Given text Block Start
L’Huillier discovered that many different overtones of light arose when she transmitted infrared laser light through a noble gas. Only four women have won the Nobel Physics Prize since the award was first handed out in 1901: Marie Curie (1903), Maria Goeppert Mayer (1963), Donna Strickland (2018) and Andrea Ghez (2020).
L'Huillier was one of the recipients of last year's prestigious Wolf Prize, whose laureates occasionally go on to win the Nobel.
Each overtone is a light wave with a given number of cycles for each cycle in the laser light.
They are caused by the laser light interacting with atoms in the gas; it gives some electrons extra energy that is then emitted as light. L’Huillier has continued to explore this phenomenon, laying the ground for subsequent breakthroughs.
It was earlier tipped that research into light, new materials and cosmic exploration may win the award.
Given text Block End
Prompt 1: In the text about L'Huillier's research, rewrite the paragraph beginning "L’Huillier discovered that many different overtones" in shorter form, keeping its main facts.
Prompt 2: Reproduce word for word the part of the text about L'Huillier's research that opens with the words containing "L’Huillier discovered that" and closes with "win the Nobel.".
Prompt 3: Write what comes next in the text about L'Huillier's research, picking up after its final sentence.
The data after this point is separate material and unrelated to the text about L'Huillier's research.
Dataset content Block Start
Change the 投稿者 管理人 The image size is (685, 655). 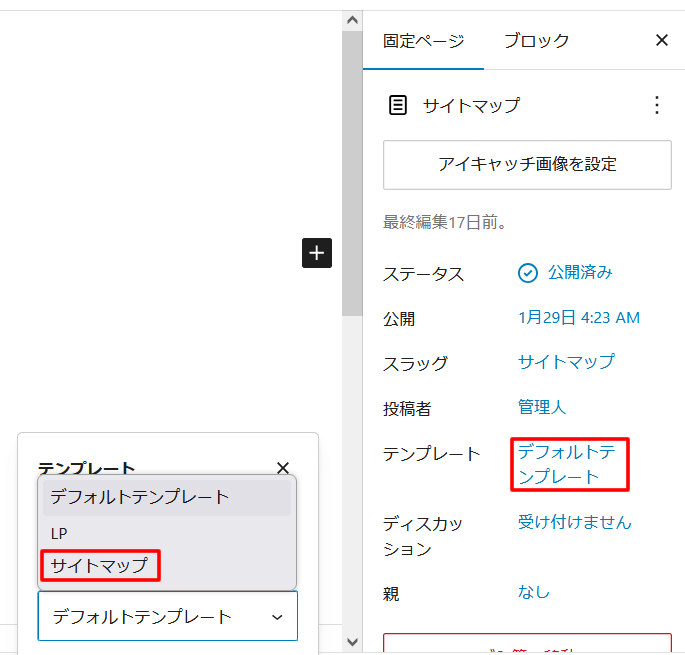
Dataset content Block End
Written answer 1: L’Huillier found that sending infrared laser light through a noble gas produced many different overtones of light. Since the Nobel Physics Prize was first awarded in 1901, only four women have received it: Marie Curie (1903), Maria Goeppert Mayer (1963), Donna Strickland (2018) and Andrea Ghez (2020).

Written answer 2:
L’Huillier discovered that many different overtones of light arose when she transmitted infrared laser light through a noble gas. Only four women have won the Nobel Physics Prize since the award was first handed out in 1901: Marie Curie (1903), Maria Goeppert Mayer (1963), Donna Strickland (2018) and Andrea Ghez (2020).
L'Huillier was one of the recipients of last year's prestigious Wolf Prize, whose laureates occasionally go on to win the Nobel.

Written answer 3:
The Nobel Prize for physics has been presented one day after Hungarian-American Katalin Karikó and American Drew Weissman received the Nobel Prize in medicine for their groundbreaking discoveries that paved the way for the development of mRNA vaccines against COVID-19, a disease that caused a deadly pandemic.
Last year, three scientists jointly received the physics prize for demonstrating that minuscule particles could maintain a connection with each other even when separated. Alain Aspect of France, John Clauser of the United States and Austria's Anton Zeilinger won the Nobel for their work into quantum entanglement, a concept once dismissed by Albert Einstein as «spooky action».